Date of Award

Spring 5-2021

Degree Type

Masters Thesis

Degree Name

Master of Science (MS)


Ocean Science and Engineering

Committee Chair

Dr. M. Zachary Darnell

Committee Chair School

Ocean Science and Engineering

Committee Member 2

Dr. Patrick D. Biber

Committee Member 2 School

Ocean Science and Engineering

Committee Member 3

Dr. Kevin Dillon

Committee Member 3 School

Ocean Science and Engineering


Coastal marshes in the northern Gulf of Mexico provide essential habitat for various consumer species, however, land loss has severely degraded marsh habitat in this region. Few studies have examined restored black needlerush (Juncus roemerianus) marshes, such as those found in Mississippi (MS), and how they affect faunal inhabitants.

Restoration of Juncus-dominated marshes on Deer Island, MS sought to reestablish ecological functions with the intention of supporting natural consumer assemblages. To test this, quadrat and minnow trap sampling were used to compare invertebrate and nekton abundance, species richness, and diversity of two restored marshes (5+ yrs and 15+ yrs) with a natural reference marsh (100+ yrs old). Stable isotope analysis was also used to compare basal carbon sources and trophic support between sites. Quadrat sampling showed invertebrate abundance did not reach natural levels in either restored site, but minnow trap sampling showed abundance and species richness at the younger 5+ yr site surpassed that of the natural marsh. A comparison of community assemblage and stable isotope analysis showed similarity between the 5+ yr restored site and the natural site.
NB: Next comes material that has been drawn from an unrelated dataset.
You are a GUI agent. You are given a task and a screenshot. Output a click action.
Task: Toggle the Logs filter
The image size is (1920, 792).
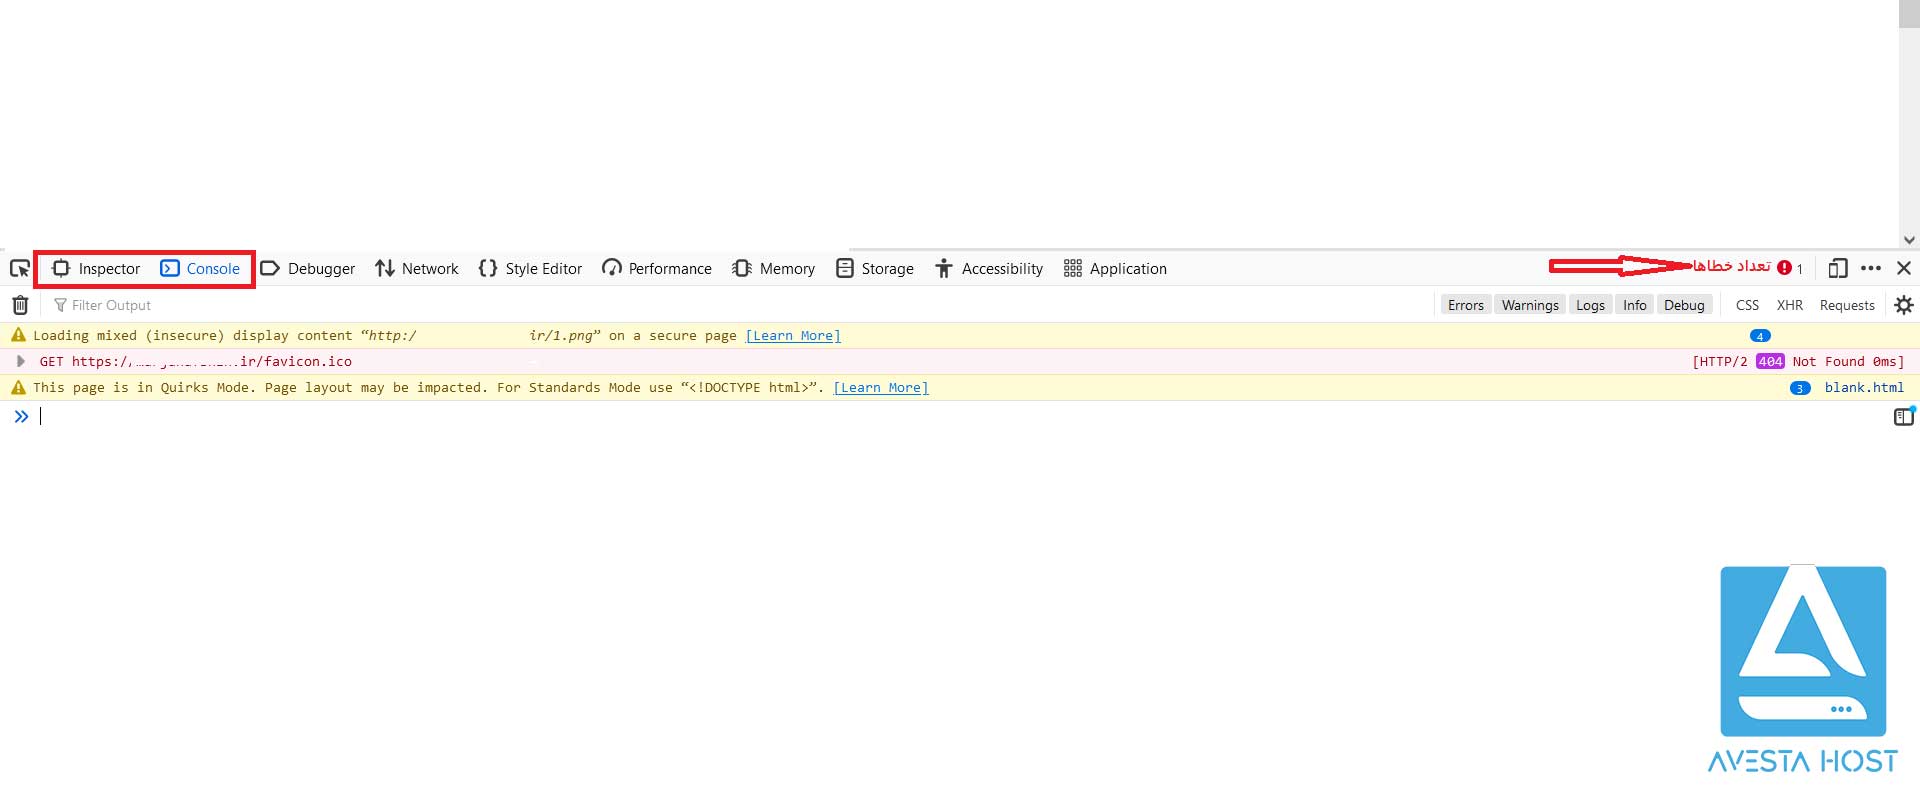1590,305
The 5+ yr site better resembled a natural marsh than the 15+ yr site in many ways, suggesting that certain ecological processes are recovering faster in the younger site.

Our assessment of consumer community structure, combined with previous studies evaluating environmental and vegetative characteristics provide a thorough assessment of restoration efforts on Deer Island, MS. It also gives insight into future Beneficial Use restoration projects on Juncus-dominated marshes in this area.